**TASK INSTRUCTIONS**
The listing below contains a span that opens with the line containing "Open the bookmarks overflow chevron" and closes with the line containing "Click the cloud icon next to 호스팅". Return that span exactly.

**RECORD EXCERPTS**
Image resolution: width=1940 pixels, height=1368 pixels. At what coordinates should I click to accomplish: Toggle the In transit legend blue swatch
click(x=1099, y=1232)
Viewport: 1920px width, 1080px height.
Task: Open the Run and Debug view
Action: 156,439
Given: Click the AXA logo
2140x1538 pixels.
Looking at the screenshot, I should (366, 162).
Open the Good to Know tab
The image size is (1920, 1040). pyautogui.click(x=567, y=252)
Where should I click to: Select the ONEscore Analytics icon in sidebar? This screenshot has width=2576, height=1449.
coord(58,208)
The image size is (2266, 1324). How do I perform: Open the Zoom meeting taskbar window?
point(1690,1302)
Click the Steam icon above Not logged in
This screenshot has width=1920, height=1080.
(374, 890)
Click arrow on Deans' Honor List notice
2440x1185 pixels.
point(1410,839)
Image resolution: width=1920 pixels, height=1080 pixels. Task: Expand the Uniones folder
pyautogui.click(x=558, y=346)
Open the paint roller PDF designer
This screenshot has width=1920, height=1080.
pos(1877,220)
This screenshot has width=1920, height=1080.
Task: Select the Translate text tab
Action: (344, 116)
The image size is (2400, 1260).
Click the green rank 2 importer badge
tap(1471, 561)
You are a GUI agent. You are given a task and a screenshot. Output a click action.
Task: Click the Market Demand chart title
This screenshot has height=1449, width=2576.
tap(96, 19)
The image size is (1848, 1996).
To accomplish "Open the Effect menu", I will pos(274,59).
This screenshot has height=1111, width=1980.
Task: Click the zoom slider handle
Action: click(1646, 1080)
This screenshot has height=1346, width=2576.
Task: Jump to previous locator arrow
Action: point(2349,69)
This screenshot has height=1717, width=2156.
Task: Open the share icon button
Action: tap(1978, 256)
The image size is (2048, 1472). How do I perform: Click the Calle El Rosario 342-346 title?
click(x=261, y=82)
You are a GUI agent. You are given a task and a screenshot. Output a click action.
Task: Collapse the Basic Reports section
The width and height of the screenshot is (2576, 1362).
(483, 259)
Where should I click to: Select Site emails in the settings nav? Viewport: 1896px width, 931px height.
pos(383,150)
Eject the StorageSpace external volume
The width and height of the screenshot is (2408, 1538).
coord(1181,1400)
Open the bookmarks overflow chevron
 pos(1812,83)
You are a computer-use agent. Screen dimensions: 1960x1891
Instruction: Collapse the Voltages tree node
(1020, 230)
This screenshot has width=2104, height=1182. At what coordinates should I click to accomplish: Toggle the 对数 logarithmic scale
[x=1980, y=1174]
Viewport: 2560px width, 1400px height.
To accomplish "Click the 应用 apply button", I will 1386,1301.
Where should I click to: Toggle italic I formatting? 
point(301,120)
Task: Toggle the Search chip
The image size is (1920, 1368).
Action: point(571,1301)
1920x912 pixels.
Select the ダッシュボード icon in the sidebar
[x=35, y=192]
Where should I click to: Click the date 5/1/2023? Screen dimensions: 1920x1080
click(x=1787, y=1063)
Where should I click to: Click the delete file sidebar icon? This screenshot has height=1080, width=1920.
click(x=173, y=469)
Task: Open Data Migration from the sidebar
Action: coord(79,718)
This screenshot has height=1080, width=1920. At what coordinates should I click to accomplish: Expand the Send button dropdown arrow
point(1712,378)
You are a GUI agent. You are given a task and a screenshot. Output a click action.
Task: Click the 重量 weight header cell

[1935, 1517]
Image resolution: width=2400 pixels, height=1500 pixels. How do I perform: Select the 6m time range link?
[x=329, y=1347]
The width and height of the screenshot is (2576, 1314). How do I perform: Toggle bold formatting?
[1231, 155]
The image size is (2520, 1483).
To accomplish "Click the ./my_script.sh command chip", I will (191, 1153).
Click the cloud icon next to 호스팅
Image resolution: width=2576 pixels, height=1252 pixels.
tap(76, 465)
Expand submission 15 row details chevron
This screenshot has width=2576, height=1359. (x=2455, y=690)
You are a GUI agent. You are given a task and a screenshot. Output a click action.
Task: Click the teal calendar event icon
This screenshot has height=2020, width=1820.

**RESPONSE FOR THIS EXERCISE**
Open the bookmarks overflow chevron
 pos(1812,83)
You are a computer-use agent. Screen dimensions: 1960x1891
Instruction: Collapse the Voltages tree node
(1020, 230)
This screenshot has width=2104, height=1182. At what coordinates should I click to accomplish: Toggle the 对数 logarithmic scale
[x=1980, y=1174]
Viewport: 2560px width, 1400px height.
To accomplish "Click the 应用 apply button", I will 1386,1301.
Where should I click to: Toggle italic I formatting? 
point(301,120)
Task: Toggle the Search chip
The image size is (1920, 1368).
Action: point(571,1301)
1920x912 pixels.
Select the ダッシュボード icon in the sidebar
[x=35, y=192]
Where should I click to: Click the date 5/1/2023? Screen dimensions: 1920x1080
click(x=1787, y=1063)
Where should I click to: Click the delete file sidebar icon? This screenshot has height=1080, width=1920.
click(x=173, y=469)
Task: Open Data Migration from the sidebar
Action: coord(79,718)
This screenshot has height=1080, width=1920. At what coordinates should I click to accomplish: Expand the Send button dropdown arrow
point(1712,378)
You are a GUI agent. You are given a task and a screenshot. Output a click action.
Task: Click the 重量 weight header cell

[1935, 1517]
Image resolution: width=2400 pixels, height=1500 pixels. How do I perform: Select the 6m time range link?
[x=329, y=1347]
The width and height of the screenshot is (2576, 1314). How do I perform: Toggle bold formatting?
[1231, 155]
The image size is (2520, 1483).
To accomplish "Click the ./my_script.sh command chip", I will (191, 1153).
Click the cloud icon next to 호스팅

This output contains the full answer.